Career
Having been a lecturer in English at Quilon and Belgaum, he taught at The Maharaja Sayajirao University of Baroda for about eight years. In 1962, he joined the University of Chicago as an assistant professor, where he was affiliated throughout the rest of his career, teaching in several departments. However, he did teach at several other U.S. universities at times, including Harvard, University of Wisconsin, University of Michigan, University of California at Berkeley, and Carleton College. At the University of Chicago, Ramanujan was instrumental in shaping the South Asian Studies program. He worked in the departments of South Asian Languages and Civilizations, Linguistics, and with the Committee on Social Thought.
In 1976, the government of India awarded him the honorific title Padma Shri, and in 1983, he was given the MacArthur Prize Fellowship (Shulman, 1994).
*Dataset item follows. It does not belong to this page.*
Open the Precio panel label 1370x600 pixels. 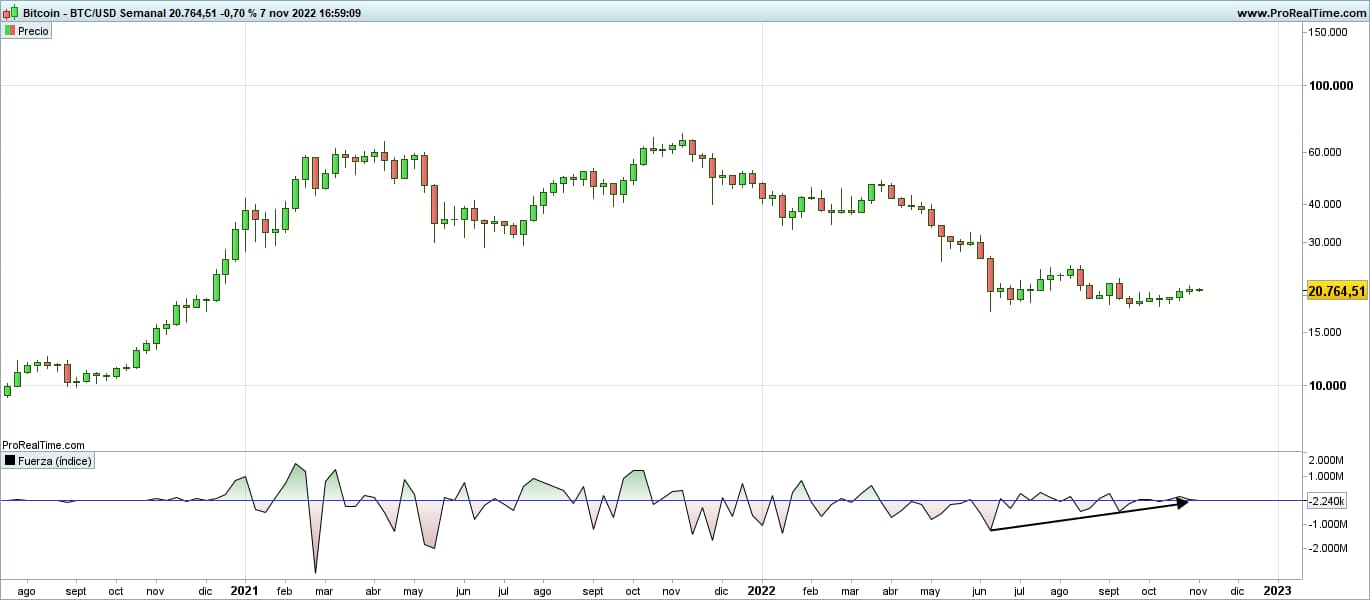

In 1983, he was appointed the William E. Colvin Professor in the Departments of South Asian Languages and Civilizations, of Linguistics, and in the Committee on Social Thought at the University of Chicago, and, the same year, he received a MacArthur Fellowship.
As an Indo-American writer Ramanujan had the experience of the native milieu as well as of the foreign milieu. His poems like the "Conventions of Despair" reflected his views on the cultures and conventions of the east and the west.
A. K. Ramanujan died in Chicago, on July 13, 1993 as result of adverse reaction to anesthesia during preparation for surgery.